Having been away on holiday last week I have some aside posts I am going to intersperse between Harriette’s continuing story. I can’t wait any longer to share these facts I’ve discovered with you. So look out for more of Harriette’s story on Sunday, but today I am going to talk to you about spinning and weaving cotton…
We went to an amazing Georgian mill on holiday, Quarry Bank Mill. It was built in the late 1700s. I don’t know why, but I was really surprised to discover that the site was the family home, as well as the mill. Foolish really, of course they didn’t have cars to drive into work.
When we walked up the hill beyond the mill we walked into what was obviously a historically planted and sculpted garden, I said to my husband, this is really weird it’s like a proper garden, someone must have turned the mill into a home. But then we started seeing signs talking about what the garden had been like in the 1700’s and there was a large Georgian house to the side, which was I guess a couple of hundred yards up the hill from the mill. This was the family home.
We walked around the mill, and were shown how carding, spinning and weaving worked. Here’s a board showing the process.
But with my author’s brain, not that I’d necessarily include it in a story as I write about the upper class, but it was fascinating to be talked through family life in the early 1700s and before that, when many homes were part of the cloth making industry.
Before the days of factories weavers worked alone at home, and weavers were always men. Women did the carding and the spinning, and it took eight hours to spin what it took one hour to weave, so families wanted to keep their spinning wheel going constantly so it wasn’t just a mother’s task, but the from the age of 4-5 children, including young boys would be taught to card, separating the fibres of wool or cotton, ready for spinning, and then girls would be taught to spin from 7-8 and work on the spinning wheel in shifts to keep their fathers provided with thread for weaving – hence why women who did not marry became known as ‘Spinsters’ because they would then be left at home to keep spinning.
Looms in the home were wide enough for one person sitting at it to throw a shuttle through and be able to catch it the other end (so a stretched out arms width), and generally men would work alone at the loom, and their loom would be passed from father to son, and yes this is another historical origin of a word ‘heirloom’. I know – I love learning all these delicious little facts. It was a fab place. But I’m not done yet…
Did you know why broad cloth is called broad cloth? Well if you don’t you’ll know now. Broad cloth was more valuable because it was wider, which gave it more versatility for use, and it was wider because it was made on a two-man loom, so one person sat one side and threw the shuttle, the other caught it.

- **Dataset rows**:
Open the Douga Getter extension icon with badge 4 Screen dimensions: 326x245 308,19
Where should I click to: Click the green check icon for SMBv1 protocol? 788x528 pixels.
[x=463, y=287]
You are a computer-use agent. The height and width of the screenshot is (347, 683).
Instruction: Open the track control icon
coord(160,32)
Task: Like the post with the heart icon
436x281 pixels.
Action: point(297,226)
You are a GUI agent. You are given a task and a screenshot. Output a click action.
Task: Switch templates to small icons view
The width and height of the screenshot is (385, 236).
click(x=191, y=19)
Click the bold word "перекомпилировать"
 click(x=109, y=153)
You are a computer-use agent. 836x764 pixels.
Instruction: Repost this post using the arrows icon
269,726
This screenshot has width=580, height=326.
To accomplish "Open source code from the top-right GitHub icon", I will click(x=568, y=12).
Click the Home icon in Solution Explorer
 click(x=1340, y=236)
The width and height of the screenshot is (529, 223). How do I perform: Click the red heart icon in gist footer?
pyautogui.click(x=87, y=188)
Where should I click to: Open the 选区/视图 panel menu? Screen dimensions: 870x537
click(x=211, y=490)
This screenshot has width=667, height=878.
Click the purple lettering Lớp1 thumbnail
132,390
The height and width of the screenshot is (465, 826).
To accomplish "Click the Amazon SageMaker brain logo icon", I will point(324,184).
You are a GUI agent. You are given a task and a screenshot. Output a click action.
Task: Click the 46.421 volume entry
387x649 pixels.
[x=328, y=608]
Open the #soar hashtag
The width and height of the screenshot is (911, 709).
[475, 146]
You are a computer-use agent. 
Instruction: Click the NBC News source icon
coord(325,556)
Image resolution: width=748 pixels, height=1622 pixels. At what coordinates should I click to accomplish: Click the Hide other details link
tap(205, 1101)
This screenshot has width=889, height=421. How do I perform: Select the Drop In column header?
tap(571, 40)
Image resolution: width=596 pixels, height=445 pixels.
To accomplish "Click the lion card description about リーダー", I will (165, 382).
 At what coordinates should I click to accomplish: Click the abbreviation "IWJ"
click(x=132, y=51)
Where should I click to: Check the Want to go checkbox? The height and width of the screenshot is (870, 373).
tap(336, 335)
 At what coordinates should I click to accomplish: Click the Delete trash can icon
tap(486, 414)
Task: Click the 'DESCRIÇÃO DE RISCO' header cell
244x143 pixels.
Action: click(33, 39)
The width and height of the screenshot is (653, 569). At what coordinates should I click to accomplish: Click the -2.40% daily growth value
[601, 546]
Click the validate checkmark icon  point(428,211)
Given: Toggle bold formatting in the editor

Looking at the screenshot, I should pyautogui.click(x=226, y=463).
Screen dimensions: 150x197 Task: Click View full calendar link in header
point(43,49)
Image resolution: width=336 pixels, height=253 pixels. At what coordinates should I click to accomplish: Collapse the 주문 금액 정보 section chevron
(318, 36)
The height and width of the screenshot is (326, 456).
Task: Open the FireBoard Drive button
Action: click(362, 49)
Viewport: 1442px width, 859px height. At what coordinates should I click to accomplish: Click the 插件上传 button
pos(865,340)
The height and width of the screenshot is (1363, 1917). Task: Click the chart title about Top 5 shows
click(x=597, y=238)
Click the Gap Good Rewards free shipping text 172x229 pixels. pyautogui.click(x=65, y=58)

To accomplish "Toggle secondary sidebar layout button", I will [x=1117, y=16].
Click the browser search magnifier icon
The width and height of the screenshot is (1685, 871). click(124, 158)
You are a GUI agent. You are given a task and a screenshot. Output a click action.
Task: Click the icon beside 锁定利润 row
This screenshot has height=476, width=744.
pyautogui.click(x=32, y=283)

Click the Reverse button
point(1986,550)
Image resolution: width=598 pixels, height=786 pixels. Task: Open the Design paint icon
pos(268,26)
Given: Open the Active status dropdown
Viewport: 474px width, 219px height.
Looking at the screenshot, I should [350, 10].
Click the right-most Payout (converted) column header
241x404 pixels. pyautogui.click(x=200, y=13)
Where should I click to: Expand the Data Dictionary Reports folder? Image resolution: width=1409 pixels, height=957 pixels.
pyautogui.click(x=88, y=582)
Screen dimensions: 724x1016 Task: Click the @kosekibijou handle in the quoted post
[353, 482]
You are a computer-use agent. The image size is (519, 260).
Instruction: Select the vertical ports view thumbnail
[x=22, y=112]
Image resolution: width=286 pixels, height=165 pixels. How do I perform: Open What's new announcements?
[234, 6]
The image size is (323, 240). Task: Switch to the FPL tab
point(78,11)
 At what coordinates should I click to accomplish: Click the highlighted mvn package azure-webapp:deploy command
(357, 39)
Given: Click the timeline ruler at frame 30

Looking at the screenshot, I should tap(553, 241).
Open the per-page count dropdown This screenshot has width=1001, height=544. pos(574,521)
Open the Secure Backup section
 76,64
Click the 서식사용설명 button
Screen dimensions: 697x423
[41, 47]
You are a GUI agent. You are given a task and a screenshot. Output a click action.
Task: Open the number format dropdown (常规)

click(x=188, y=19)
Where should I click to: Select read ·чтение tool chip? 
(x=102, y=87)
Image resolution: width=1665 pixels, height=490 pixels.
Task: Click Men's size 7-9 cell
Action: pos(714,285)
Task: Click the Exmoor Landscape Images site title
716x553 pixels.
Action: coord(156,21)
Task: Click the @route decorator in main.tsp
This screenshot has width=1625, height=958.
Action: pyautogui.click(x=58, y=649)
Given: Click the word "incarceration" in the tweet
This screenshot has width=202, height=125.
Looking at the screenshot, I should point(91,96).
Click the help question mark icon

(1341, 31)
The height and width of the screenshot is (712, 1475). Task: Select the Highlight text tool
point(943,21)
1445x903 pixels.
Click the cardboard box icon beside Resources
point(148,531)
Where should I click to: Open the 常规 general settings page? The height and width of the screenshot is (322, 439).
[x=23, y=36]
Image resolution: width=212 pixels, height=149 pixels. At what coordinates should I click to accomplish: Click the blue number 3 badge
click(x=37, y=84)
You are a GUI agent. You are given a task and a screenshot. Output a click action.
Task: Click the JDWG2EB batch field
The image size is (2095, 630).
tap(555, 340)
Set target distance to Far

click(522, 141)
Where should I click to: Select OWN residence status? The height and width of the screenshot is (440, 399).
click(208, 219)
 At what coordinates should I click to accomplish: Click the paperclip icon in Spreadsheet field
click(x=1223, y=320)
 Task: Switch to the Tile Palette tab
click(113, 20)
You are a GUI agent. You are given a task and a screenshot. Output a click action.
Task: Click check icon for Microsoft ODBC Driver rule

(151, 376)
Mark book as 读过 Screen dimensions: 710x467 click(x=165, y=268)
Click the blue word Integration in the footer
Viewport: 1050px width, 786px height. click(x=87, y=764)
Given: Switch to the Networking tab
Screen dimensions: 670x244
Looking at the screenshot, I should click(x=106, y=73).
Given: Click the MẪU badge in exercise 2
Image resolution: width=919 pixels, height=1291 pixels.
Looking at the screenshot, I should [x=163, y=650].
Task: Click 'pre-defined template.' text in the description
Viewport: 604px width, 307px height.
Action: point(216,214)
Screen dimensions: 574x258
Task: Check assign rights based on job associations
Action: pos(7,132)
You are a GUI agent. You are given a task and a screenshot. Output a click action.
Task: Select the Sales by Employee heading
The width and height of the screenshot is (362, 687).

- **What to do**: Retype the stretch of the Quarry Bank Mill post from "We walked around" through "cloth making industry.". The listing was drawn from a separate source.

- **Solution for this exercise**:
We walked around the mill, and were shown how carding, spinning and weaving worked. Here’s a board showing the process.
But with my author’s brain, not that I’d necessarily include it in a story as I write about the upper class, but it was fascinating to be talked through family life in the early 1700s and before that, when many homes were part of the cloth making industry.